→ Exercise passage
Content starts

# ZFS Resilver on different machine



## embeddedbob (Dec 10, 2013)

I have a system with 3x 1.5 TB that has been working OK for two to three years. Lately the system would intermittently turn on but not display anything, beep or show any signs of life. I have noticed this a couple of times in the past but then it would vanish and so I assumed the motherboard was not right. As it mostly stays on, it wasn*'*t much of an issue. It*'*s a shame as I found it difficult to find a motherboard and CPU combination that was ECC compatible and low power (AMD 64).

Recently one of the Samsung 1.5 TB disk_s_ has died (click of death) but now the computer refuses to boot at all, and the disk is dead (great eh).

To recover the data without stressing the other disks, I plan to image the other two disks in the RAID-Z on another machine using dd. Does anyone know if I can lower the transfer rate or transfer in block sizes that reduce the likelihood of another failure while backing them up?

Content ends

→ Task set
[a] Rewrite the paragraph of the ZFS post that begins "I have a system with 3x 1.5 TB" as a short bulleted list, keeping its main facts.
[b] List every technical abbreviation or acronym in the ZFS post, including its title.
[c] In the ZFS post, take the passage starting with "## embeddedbob (Dec" and going on through "dead (great eh).", and write it out again with "motherboard" swapped for "mainboard".

(Dataset rows)
Content starts

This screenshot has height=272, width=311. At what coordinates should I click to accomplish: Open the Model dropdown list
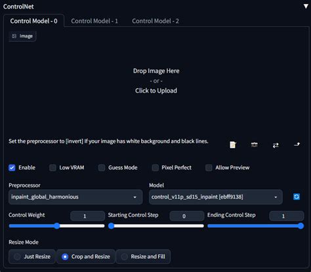(x=216, y=197)
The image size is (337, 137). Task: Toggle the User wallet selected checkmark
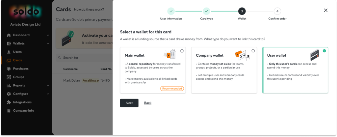click(324, 51)
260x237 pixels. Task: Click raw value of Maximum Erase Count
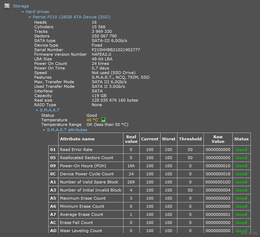pyautogui.click(x=218, y=198)
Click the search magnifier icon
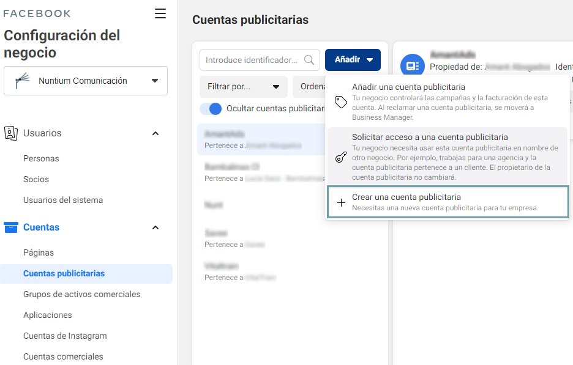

Content ends

→ Answers
[a]
- The system has three 1.5 TB disks and has worked fine for two to three years.
- Lately it sometimes powers on but shows nothing, doesn't beep and shows no sign of life.
- This happened a couple of times before and then went away, so the poster assumed the motherboard was faulty.
- Since the system mostly stays on, it wasn't much of an issue.
- An ECC-compatible, low-power motherboard and CPU combination (AMD 64) had been hard to find.

[b]
- ZFS
- TB
- ECC
- CPU
- AMD
- RAID-Z

[c]
## embeddedbob (Dec 10, 2013)

I have a system with 3x 1.5 TB that has been working OK for two to three years. Lately the system would intermittently turn on but not display anything, beep or show any signs of life. I have noticed this a couple of times in the past but then it would vanish and so I assumed the mainboard was not right. As it mostly stays on, it wasn*'*t much of an issue. It*'*s a shame as I found it difficult to find a mainboard and CPU combination that was ECC compatible and low power (AMD 64).

Recently one of the Samsung 1.5 TB disk_s_ has died (click of death) but now the computer refuses to boot at all, and the disk is dead (great eh).